It is now a well-acknowledged fact that COVID-19 vaccines do not offer permanent protection against the virus. Recently the Office for National Statistica in the United Kingdom and the Oxford University conducted a study regarding the efficiency of vaccines in time.
The study discovered that Pfizer’s protection fades quicker than the one of AstraZeneca. The study included 350,000 participants over the age of 18. It was conducted between December 1, 2020, and May 16 2021, focusing on the Alpha variant, and then between May 17, 2021, and August 1, when the Delta strain became the dominant one.
“The dynamics of immunity following second doses differed significantly between BNT162b2 and ChAdOx1, with greater initial effectiveness against new PCR-positives but faster declines in protection against high viral burden and symptomatic infection with BNT162b2,” read the study.
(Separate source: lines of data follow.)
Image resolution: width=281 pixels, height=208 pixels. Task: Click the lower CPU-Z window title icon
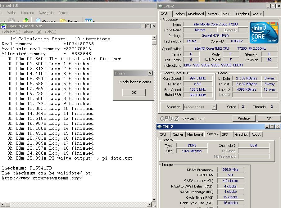coord(160,127)
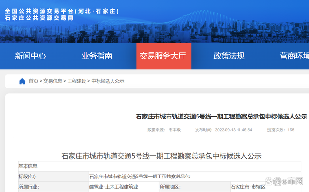Click the 发布时间 2022-09-13 timestamp
Viewport: 309px width, 192px height.
point(223,130)
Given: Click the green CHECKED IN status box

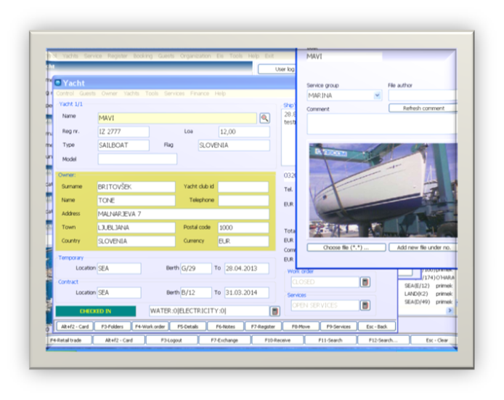Looking at the screenshot, I should point(95,311).
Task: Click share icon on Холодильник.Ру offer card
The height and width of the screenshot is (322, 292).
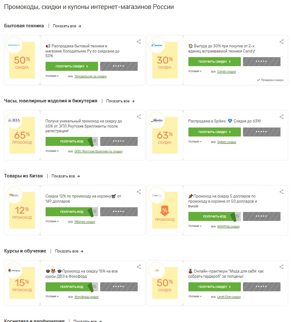Action: coord(139,42)
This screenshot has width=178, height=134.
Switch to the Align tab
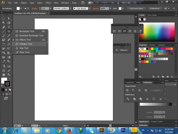pyautogui.click(x=139, y=82)
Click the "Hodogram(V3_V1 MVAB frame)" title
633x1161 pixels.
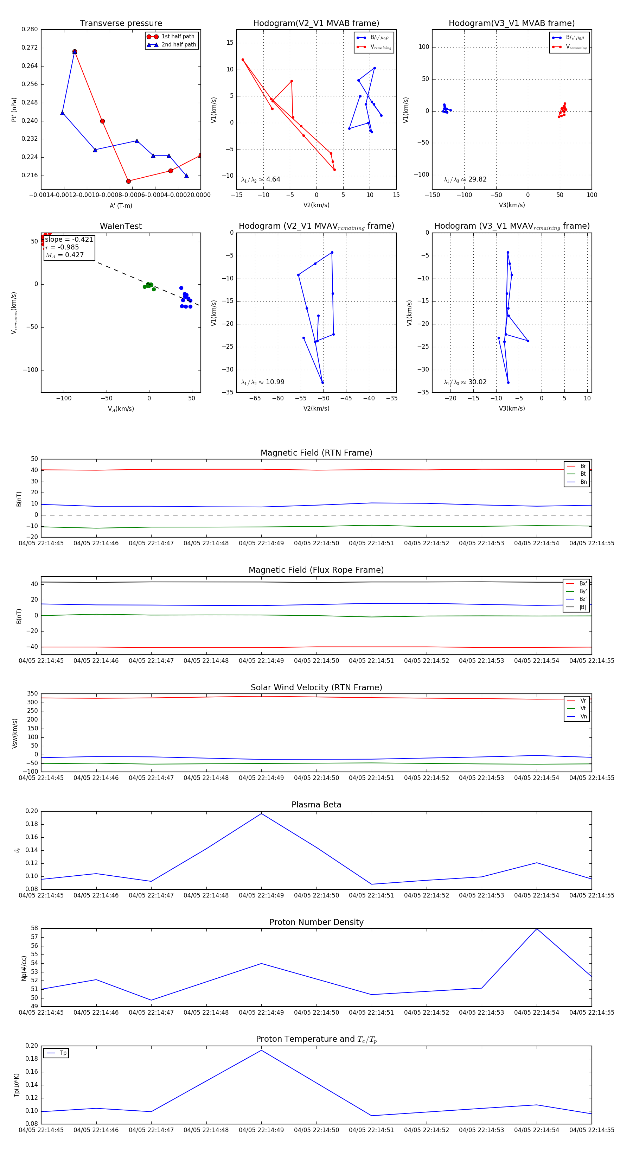511,23
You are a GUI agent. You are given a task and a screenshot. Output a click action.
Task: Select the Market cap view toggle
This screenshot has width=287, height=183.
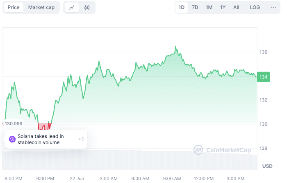tap(41, 7)
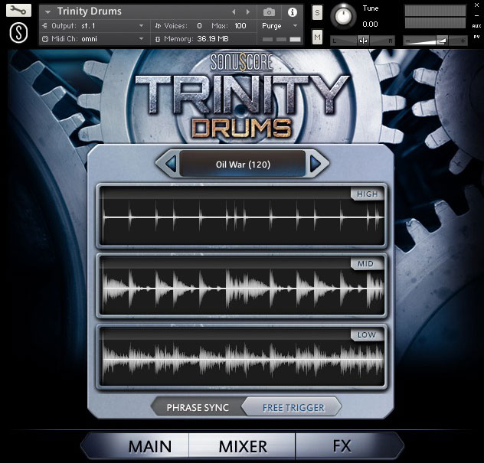Select next instrument with right header arrow
This screenshot has height=463, width=484.
(248, 12)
It was found that on May 17, the Pfizer vaccine had a 93% effectiveness rate, while the Astra shot only provided 73%. However, Pfizer’s rate dropped to 84% in two weeks, while AstraZeneca was not affected much, dropping only to 71%.
According to the study, more research is required in order to determine the long-term effects. It also found that comparing one dose of Moderna with one dose of Pfizer and the AstraZeneca vaccine did reveal many differences, and they were all quite similar in terms of efficiency.
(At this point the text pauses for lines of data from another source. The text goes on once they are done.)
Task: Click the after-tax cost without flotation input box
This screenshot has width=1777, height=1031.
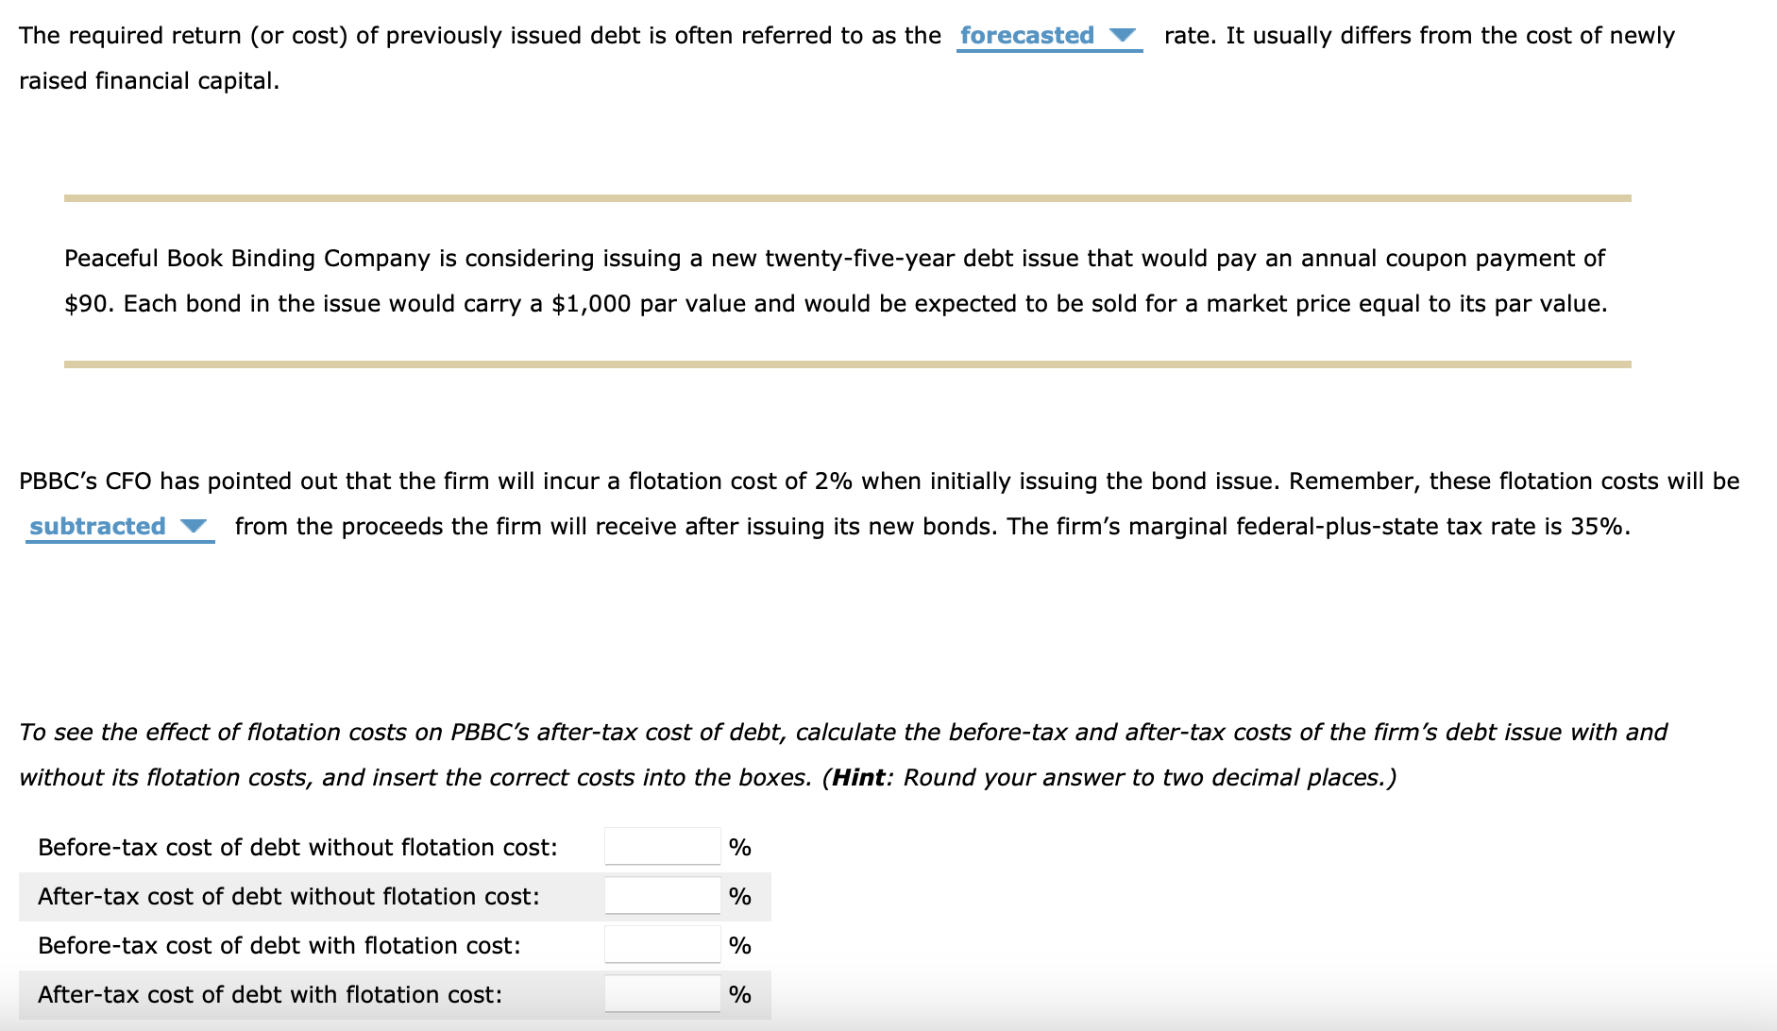Action: pos(660,896)
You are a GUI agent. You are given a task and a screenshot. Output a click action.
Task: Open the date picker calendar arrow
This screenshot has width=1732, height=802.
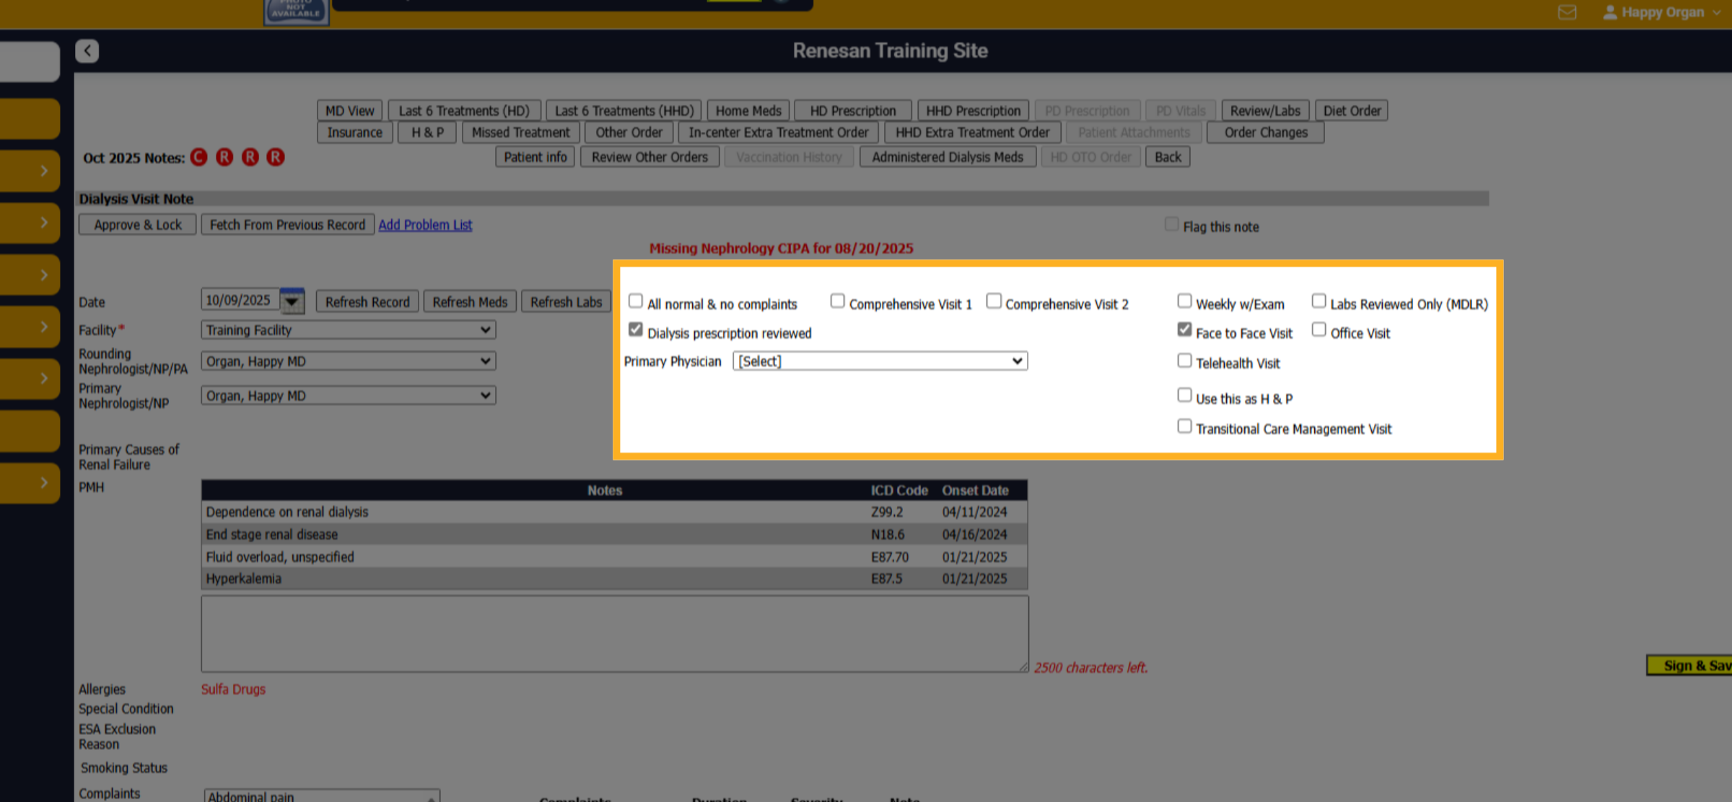coord(292,301)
Professor Tomas Hanke from the Jenner Institute explained the reason why AstraZeneca might be more efficient in the long term: “When you deliver RNA, like the Pfizer vaccine, you deliver a finite number of mRNA molecules which are eventually cleared from the system. But when you deliver the adenovirus, as AstraZeneca does, you deliver a template which then keeps producing these mRNAs that then produce the spike protein, so there’s no ceiling.”